Exercise goal »
Could you please output only the lines from the one holding "You are a GUI" through the end of the listing below, exactly as written and without pictures?

Input data »
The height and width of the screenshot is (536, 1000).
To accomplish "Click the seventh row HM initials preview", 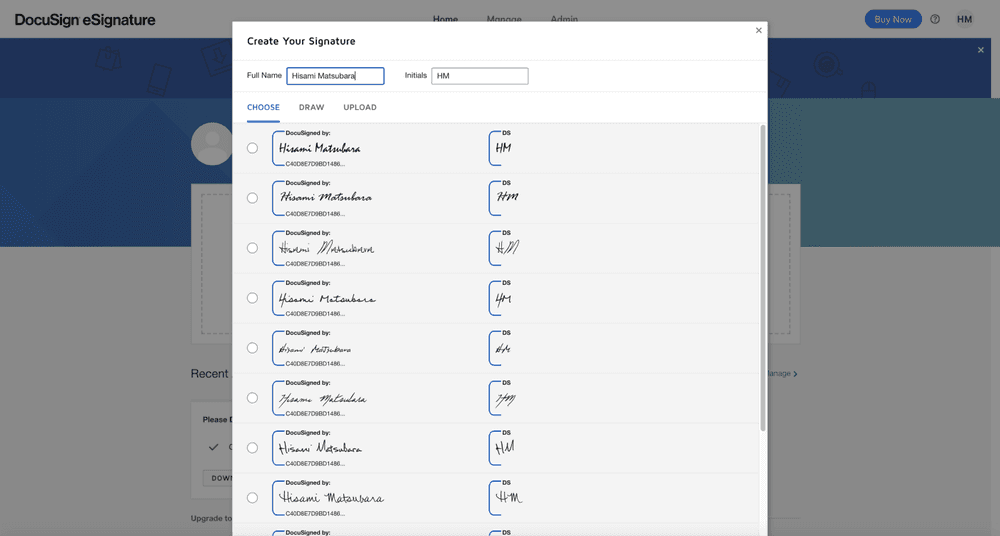I will [x=505, y=448].
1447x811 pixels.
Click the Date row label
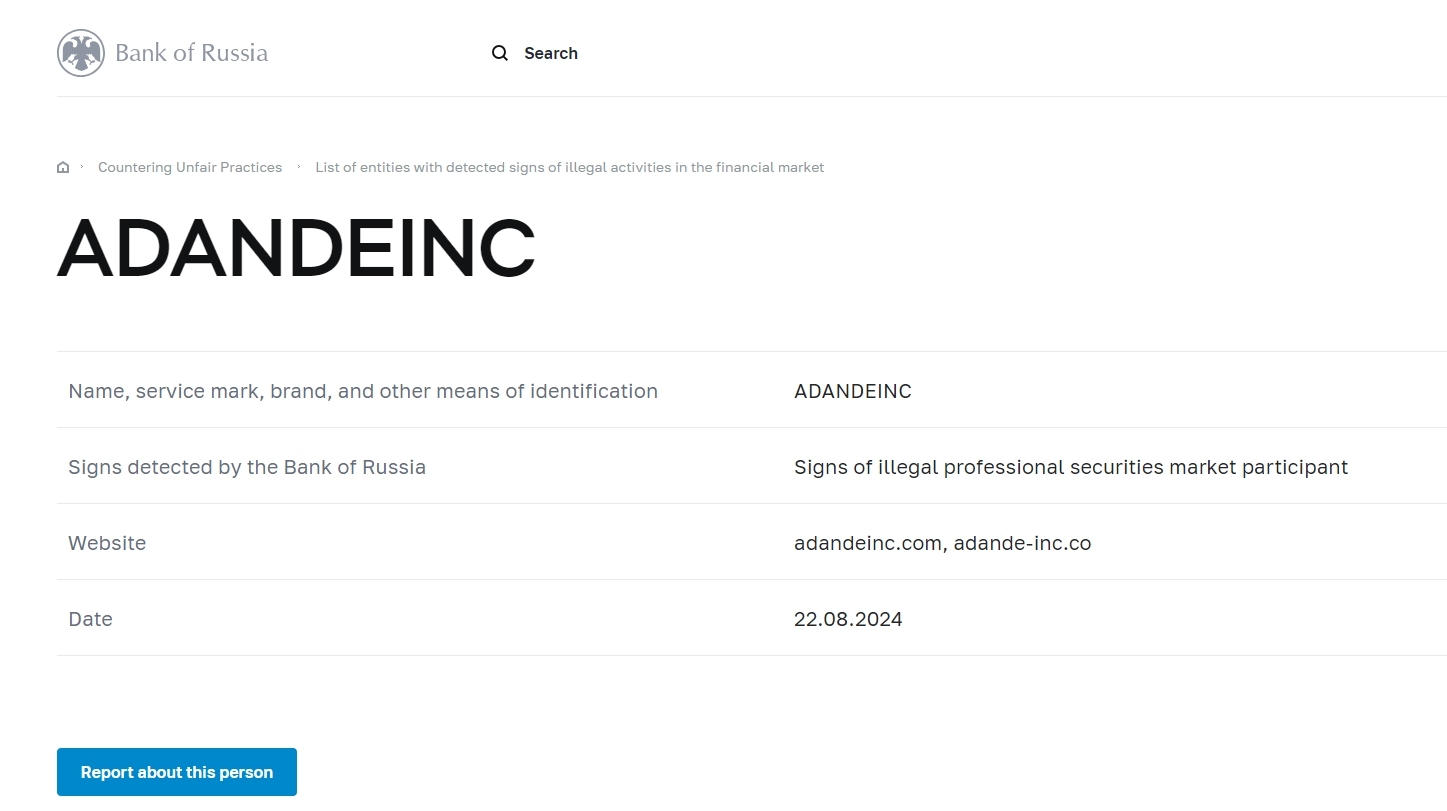click(x=90, y=619)
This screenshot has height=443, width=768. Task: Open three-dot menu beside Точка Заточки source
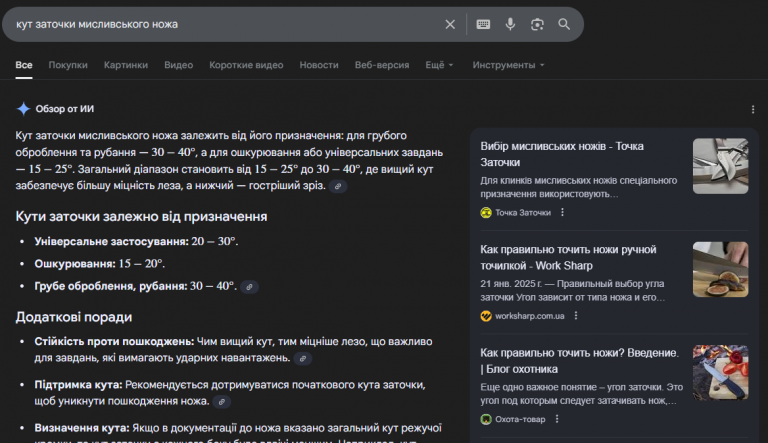click(562, 212)
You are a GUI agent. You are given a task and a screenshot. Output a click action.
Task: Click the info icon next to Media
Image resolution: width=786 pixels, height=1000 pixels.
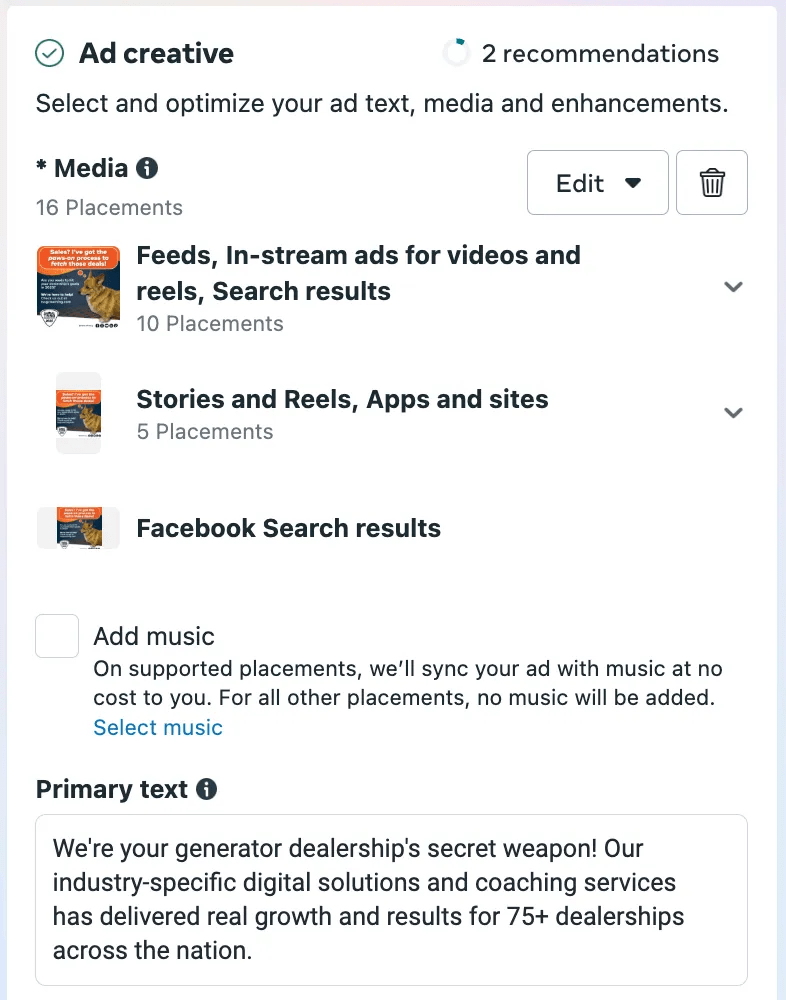[147, 168]
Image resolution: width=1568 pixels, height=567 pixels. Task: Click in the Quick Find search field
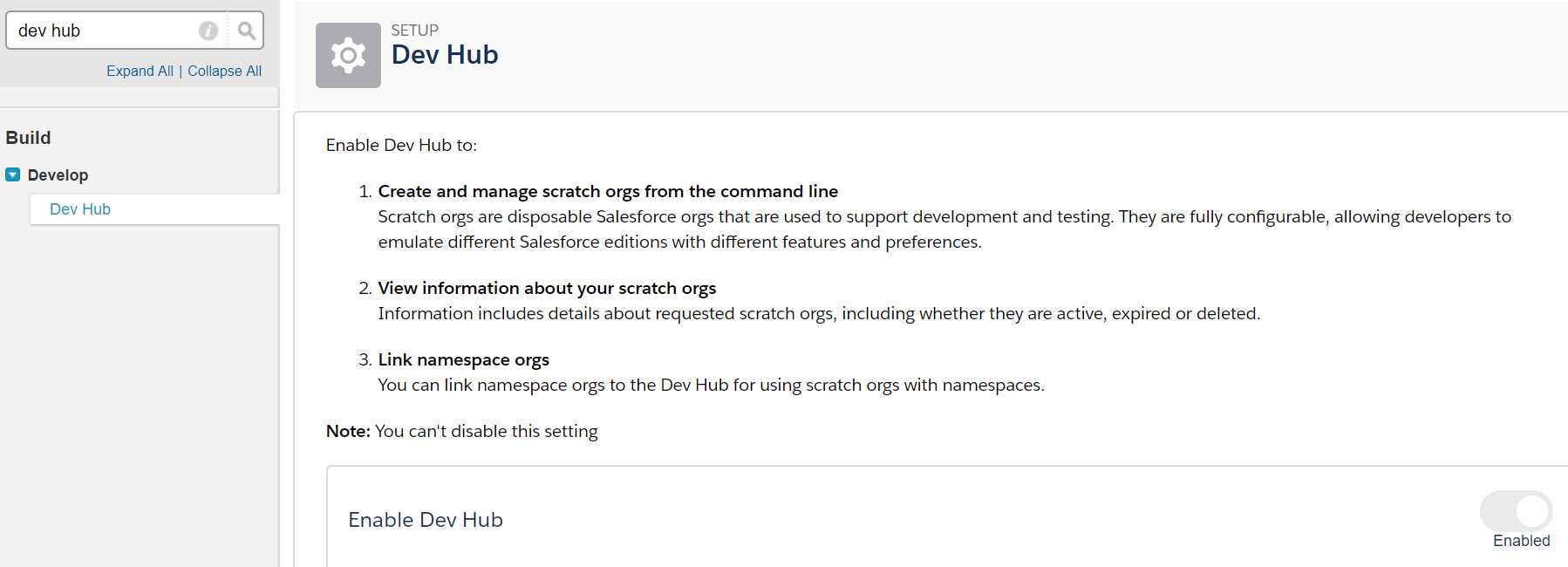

Reply to the task »
You are a GUI agent. You are given a task and a screenshot. Output a click action.
Task: Click the info icon next to Media
Image resolution: width=786 pixels, height=1000 pixels.
[147, 168]
Image resolution: width=1568 pixels, height=567 pixels. Task: Click in the Quick Find search field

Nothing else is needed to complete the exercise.